In September, the DSO returned to the stage with its new Digital Concert Series. Members are COVID tested and sit several feet apart during performances. Everyone onstage except the wind and brass players wears masks.

Another one of Coade’s passions — dancing — also took root in childhood. As a girl, she studied ballet, did Jazzercise and was glued to ballroom dancing whenever it came on TV.

Today, she and her dancing coach, Clive Phillips, are a Pro Am couple, which means their pairing includes one professional and one amateur.

“There’s a huge Pro Am circuit around the world. We were placing fourth and fifth in our category nationwide in big competitions” before the pandemic, she said.

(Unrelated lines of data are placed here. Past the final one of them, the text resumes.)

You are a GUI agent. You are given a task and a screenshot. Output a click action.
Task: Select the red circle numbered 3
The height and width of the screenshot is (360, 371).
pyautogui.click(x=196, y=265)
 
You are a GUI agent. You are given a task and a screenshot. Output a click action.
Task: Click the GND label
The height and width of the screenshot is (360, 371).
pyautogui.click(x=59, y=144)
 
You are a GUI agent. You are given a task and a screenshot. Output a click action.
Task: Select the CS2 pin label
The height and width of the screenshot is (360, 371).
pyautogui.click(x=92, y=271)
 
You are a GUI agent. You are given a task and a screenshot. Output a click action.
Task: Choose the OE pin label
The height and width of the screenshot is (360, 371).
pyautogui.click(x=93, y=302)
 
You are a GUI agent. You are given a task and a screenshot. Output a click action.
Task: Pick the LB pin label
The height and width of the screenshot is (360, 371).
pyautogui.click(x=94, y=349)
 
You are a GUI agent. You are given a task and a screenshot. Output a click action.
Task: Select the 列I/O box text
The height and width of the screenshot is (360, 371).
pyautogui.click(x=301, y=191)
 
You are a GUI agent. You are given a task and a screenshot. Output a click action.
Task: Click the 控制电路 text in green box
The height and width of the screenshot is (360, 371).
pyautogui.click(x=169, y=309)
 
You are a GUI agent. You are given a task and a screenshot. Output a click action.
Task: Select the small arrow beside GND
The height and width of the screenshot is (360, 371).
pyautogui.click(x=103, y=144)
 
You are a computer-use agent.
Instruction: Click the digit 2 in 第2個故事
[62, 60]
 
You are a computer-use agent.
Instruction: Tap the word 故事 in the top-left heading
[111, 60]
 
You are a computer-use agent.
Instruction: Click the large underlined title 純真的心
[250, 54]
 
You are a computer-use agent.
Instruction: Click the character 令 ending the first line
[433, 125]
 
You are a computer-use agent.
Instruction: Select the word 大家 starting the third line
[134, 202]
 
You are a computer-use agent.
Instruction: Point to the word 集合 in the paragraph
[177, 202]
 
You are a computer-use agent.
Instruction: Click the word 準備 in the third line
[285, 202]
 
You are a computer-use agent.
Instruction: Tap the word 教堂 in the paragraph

Coade said she and Phillips perform international-style ballroom dancing, which involves partners never separating as they move across the dance floor as one unit.

“I love the discipline, rhythm and the movement of it,” she said.

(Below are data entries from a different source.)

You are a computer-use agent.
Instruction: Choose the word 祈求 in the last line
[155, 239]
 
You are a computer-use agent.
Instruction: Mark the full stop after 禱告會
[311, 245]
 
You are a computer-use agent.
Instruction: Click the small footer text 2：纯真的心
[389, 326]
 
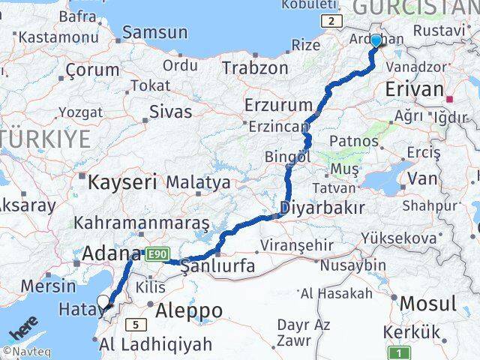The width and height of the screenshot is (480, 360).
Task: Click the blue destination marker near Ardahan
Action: click(x=376, y=41)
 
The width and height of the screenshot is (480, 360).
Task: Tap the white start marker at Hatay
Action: click(x=104, y=302)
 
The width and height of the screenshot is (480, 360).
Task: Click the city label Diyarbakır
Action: click(x=322, y=208)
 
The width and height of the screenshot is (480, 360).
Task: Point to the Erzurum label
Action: click(x=278, y=105)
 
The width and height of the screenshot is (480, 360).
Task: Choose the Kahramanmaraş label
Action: click(x=142, y=224)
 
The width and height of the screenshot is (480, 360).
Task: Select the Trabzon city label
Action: click(x=254, y=68)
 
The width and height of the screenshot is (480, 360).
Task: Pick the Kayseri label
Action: click(x=122, y=182)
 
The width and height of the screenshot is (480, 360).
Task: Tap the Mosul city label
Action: click(x=429, y=304)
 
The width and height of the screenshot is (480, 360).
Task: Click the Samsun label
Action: click(x=154, y=32)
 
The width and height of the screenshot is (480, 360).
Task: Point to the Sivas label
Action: click(x=170, y=112)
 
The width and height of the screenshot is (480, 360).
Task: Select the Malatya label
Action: click(x=198, y=182)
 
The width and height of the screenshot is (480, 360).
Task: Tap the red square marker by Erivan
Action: click(x=450, y=98)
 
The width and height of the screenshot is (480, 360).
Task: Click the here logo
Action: click(x=24, y=330)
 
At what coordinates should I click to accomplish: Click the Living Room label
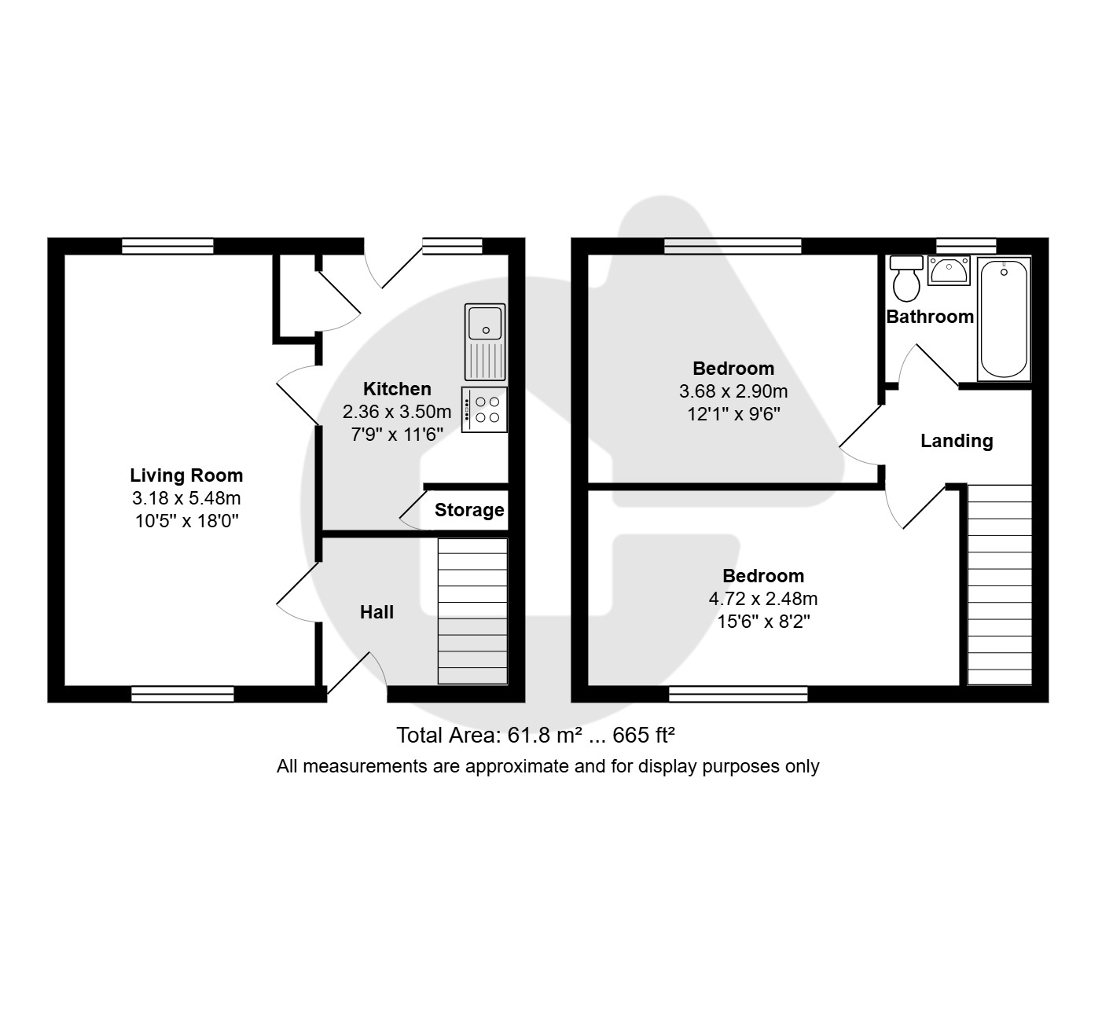(x=186, y=475)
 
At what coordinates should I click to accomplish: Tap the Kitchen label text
(x=397, y=389)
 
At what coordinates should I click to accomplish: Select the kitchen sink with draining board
(x=485, y=342)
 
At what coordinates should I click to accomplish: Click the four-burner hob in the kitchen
(x=484, y=409)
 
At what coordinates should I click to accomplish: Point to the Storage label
(x=469, y=510)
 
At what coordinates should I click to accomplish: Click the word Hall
(x=377, y=612)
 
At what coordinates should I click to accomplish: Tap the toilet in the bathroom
(x=905, y=278)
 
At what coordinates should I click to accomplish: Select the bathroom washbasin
(x=949, y=270)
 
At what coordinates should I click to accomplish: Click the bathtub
(x=1004, y=319)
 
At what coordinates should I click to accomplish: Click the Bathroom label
(x=930, y=317)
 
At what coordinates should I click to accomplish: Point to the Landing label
(x=957, y=441)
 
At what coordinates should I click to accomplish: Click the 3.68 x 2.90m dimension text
(x=733, y=391)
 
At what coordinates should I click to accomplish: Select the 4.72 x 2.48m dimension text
(x=763, y=598)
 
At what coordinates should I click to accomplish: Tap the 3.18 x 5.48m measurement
(x=186, y=498)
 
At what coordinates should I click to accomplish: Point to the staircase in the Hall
(x=472, y=611)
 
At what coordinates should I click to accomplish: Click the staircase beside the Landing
(x=999, y=585)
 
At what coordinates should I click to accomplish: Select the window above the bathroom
(x=966, y=246)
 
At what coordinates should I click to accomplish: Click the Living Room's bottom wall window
(x=182, y=694)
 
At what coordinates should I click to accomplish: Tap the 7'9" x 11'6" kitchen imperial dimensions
(x=397, y=435)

Her two favorite dances to perform are the waltz, for its elegant fluidity of movement and expressiveness, and the foxtrot, for the music and the “sassy-but-elegant attitude” of the dancers.

Coade had been taking four lessons a week before the pandemic and participated in five competitions in 2019. She has taken a break from dancing for the time being until she can get the COVID-19 vaccine.

“My heart aches because dancing is my happy place. I miss it,” she said.

Coade said while the pandemic has been an extremely difficult time for artists, it has also led them to push the limits of their creativity and think outside the box.

“We have to keep remaining hopeful, even in these tough days, that out of this will come something even more creative,” she said. “The arts flourish with adversity.”

Q&A With Caroline Coade

What memorable moment in the workplace stands out? 

Paying it forward with my students. SMTD has a great tradition of viola teaching. Moments such as when my April 2020 DMA (doctorate of musical arts, our music “terminal degree”) won the co-principal job with the Orchestre Philarmonique de Strasbourg. Strasbourg, France, is his hometown. This was his dream job.

What can’t you live without? 

Literally … the internet. It’s our way of connecting now. I teach inner-city high school violists each Saturday morning via Zoom. I wouldn’t be able to do this otherwise. And a good cup of coffee.

Name your favorite spot on campus. 

Hill Auditorium. What a wonderful place for concerts!

What inspires you? 

The creativity and resilience of my students during this pandemic. They are stretching out of their comfort zone, so am I.

What are you currently reading?

“Becoming” by Michelle Obama.

Who had the greatest influence on your career path?

My parents. Their love, support and push for their three daughters to strive for excellence was key.